### SUPPLIED DATA

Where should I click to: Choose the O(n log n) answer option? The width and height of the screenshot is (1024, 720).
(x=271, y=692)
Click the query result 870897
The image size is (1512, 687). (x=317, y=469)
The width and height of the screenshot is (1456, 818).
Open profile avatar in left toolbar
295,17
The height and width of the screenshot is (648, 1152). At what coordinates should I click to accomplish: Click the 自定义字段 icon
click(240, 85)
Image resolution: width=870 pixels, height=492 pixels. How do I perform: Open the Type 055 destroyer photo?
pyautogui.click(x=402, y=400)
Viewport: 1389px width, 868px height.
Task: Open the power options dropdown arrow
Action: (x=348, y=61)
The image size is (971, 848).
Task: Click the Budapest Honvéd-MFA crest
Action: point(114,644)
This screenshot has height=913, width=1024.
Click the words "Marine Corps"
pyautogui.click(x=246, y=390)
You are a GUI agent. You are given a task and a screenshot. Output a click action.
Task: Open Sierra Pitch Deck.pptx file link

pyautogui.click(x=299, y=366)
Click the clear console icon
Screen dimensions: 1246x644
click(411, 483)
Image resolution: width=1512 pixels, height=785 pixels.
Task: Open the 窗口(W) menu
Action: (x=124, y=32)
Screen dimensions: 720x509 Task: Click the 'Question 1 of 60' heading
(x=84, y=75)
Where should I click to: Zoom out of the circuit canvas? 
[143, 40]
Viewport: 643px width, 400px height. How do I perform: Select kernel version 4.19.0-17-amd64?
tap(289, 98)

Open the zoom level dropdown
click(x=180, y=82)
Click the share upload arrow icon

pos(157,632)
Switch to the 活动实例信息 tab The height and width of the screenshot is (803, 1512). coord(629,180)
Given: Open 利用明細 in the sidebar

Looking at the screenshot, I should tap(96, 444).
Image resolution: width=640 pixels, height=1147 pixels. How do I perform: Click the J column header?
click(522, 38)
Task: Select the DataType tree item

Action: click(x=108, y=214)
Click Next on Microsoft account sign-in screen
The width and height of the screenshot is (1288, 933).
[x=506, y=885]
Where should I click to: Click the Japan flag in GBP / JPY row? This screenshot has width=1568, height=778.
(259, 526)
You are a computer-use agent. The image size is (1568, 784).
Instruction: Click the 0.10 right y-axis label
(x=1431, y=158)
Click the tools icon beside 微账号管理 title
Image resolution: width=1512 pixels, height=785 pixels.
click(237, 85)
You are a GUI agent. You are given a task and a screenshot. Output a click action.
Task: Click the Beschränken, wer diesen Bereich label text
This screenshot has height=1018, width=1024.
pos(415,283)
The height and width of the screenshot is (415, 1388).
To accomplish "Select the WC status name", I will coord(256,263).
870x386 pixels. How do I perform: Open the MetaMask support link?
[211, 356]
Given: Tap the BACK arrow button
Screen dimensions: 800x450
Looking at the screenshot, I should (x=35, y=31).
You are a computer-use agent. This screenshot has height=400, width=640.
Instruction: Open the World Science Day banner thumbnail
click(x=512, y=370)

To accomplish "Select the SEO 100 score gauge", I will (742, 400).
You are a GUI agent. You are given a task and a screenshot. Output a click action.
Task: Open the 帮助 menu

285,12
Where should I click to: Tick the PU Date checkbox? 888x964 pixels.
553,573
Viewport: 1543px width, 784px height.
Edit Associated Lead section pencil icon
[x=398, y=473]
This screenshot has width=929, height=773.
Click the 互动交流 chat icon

######

Retype the listing from the line with "Screen dimensions: 720x509" to the line with "click(237, 85)", keeping every character the same.

TASK RESULT »
Screen dimensions: 720x509 Task: Click the 'Question 1 of 60' heading
(x=84, y=75)
Where should I click to: Zoom out of the circuit canvas? 
[143, 40]
Viewport: 643px width, 400px height. How do I perform: Select kernel version 4.19.0-17-amd64?
tap(289, 98)

Open the zoom level dropdown
click(x=180, y=82)
Click the share upload arrow icon

pos(157,632)
Switch to the 活动实例信息 tab The height and width of the screenshot is (803, 1512). coord(629,180)
Given: Open 利用明細 in the sidebar

Looking at the screenshot, I should tap(96, 444).
Image resolution: width=640 pixels, height=1147 pixels. How do I perform: Click the J column header?
click(522, 38)
Task: Select the DataType tree item

Action: click(x=108, y=214)
Click Next on Microsoft account sign-in screen
The width and height of the screenshot is (1288, 933).
[x=506, y=885]
Where should I click to: Click the Japan flag in GBP / JPY row? This screenshot has width=1568, height=778.
(259, 526)
You are a computer-use agent. The image size is (1568, 784).
Instruction: Click the 0.10 right y-axis label
(x=1431, y=158)
Click the tools icon beside 微账号管理 title
Image resolution: width=1512 pixels, height=785 pixels.
click(237, 85)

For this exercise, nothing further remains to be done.